| What you have to do |
Look through the entries below and copy exactly the part that begins with the line containing "The image size is (1453, 788)." and ends with the line containing "the select-all checkbox". Do not copy the pictures.

| Supplied records |

┄┄┄┄┄┄┄┄┄┄

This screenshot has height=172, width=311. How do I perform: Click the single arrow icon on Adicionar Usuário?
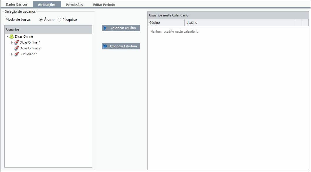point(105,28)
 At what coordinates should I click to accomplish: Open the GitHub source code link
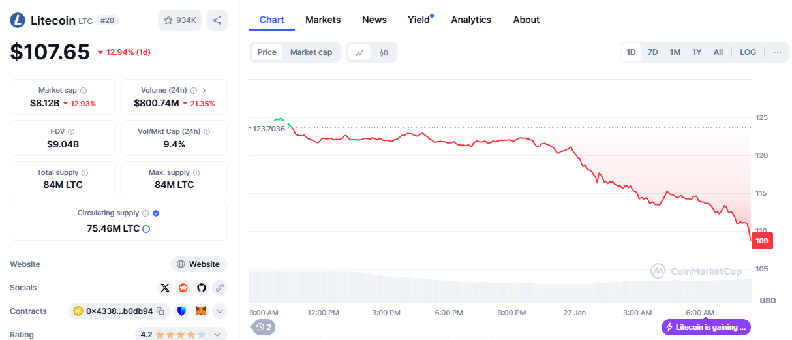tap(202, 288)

┄┄┄┄┄┄┄┄┄┄

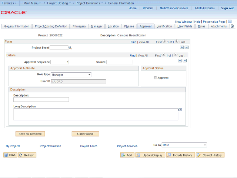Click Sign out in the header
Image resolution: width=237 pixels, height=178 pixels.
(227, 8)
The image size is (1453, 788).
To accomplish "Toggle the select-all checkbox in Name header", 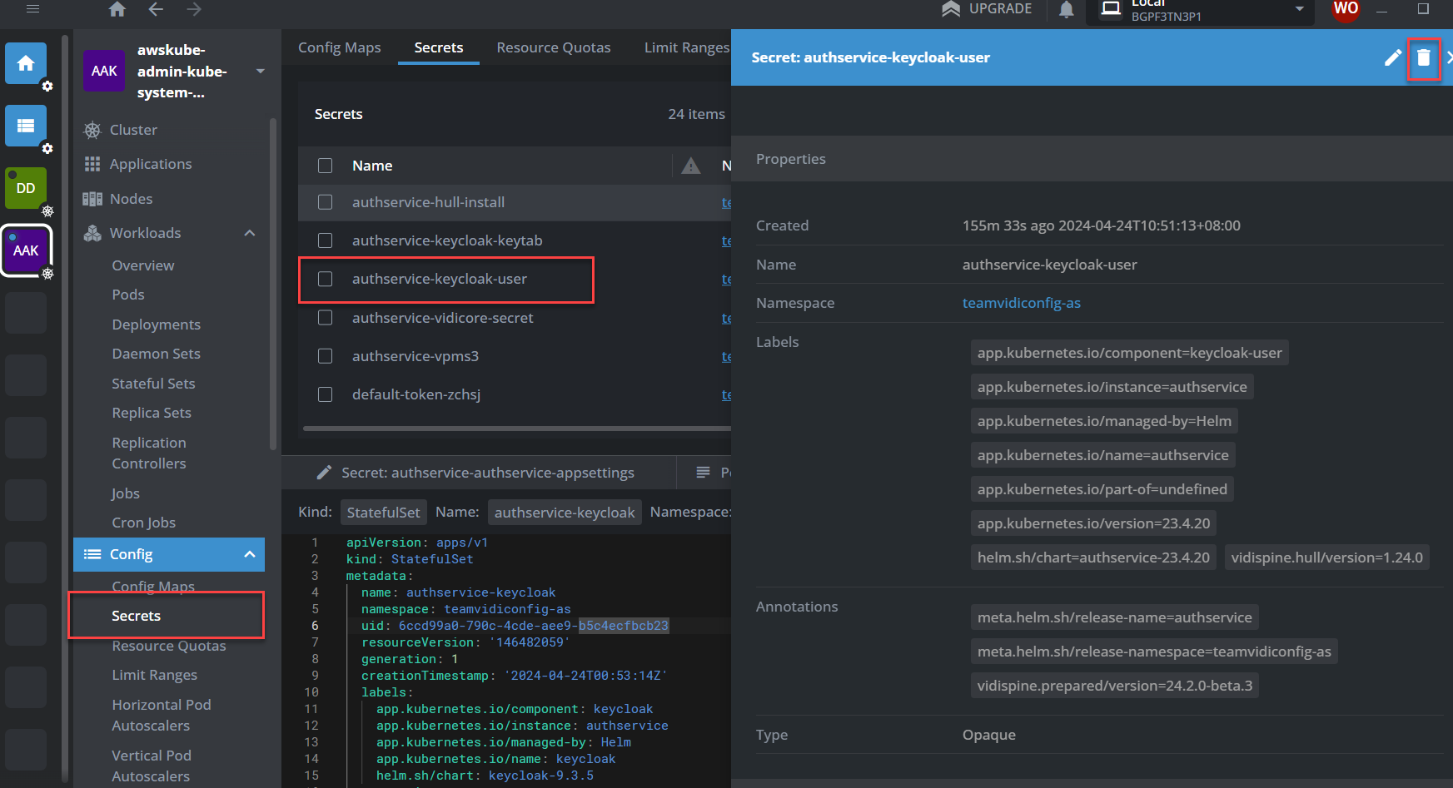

┄┄┄┄┄┄┄┄┄┄

| Written solution |
The image size is (1453, 788).
To accomplish "Toggle the select-all checkbox in Name header", 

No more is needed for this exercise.